I think all of us mothers (and probably fathers too) have felt like the mother in the story did… that no one notices or appreciates most of what we do. And that’s why I’m going to share with you what she wrote at the end of her post, because it’s oh-so-true.
I wanted to post this too, as an encouragement to all those mothers and future mothers who may read this. As mothers, you may feel invisible as you raise your kids … so many mothers have felt this way … and if you do feel invisible, it is just quite possible that you are doing your job to perfection.
My Mom certainly wasn’t perfect. She did everything from outright sin to little idiosyncrasies that drove us nuts.
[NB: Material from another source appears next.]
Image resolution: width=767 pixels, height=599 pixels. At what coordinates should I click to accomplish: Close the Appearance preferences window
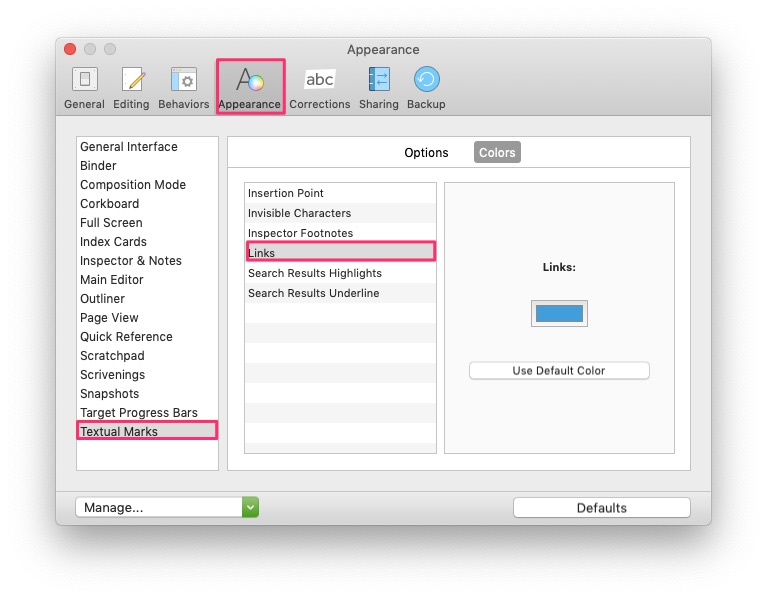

Living with her was a challenge after the age of about 13. It’s not surprising, then, that I didn’t realize how vital her presence was in my life until she died. If she had lived, I may have lived the rest of my life not quite realizing how much it meant to have a mother like her. And you know what… I think that’s the plan. The realization for me of how much she actually meant in our family and in my life came in the days and months and weeks and years after she died. Living without her has made me realize just how invisible she was.
So to all those current and future Moms out there (or Dads) – you mean more to your child than they will ever know … and thank God for that. When you feel invisible to them, it’s just because you’re as real to them as breathing. You’re a part of their fabric of existence, and heaven forbid that fabric should be torn or even stretched. If they never notice you, you just may be doing your job right.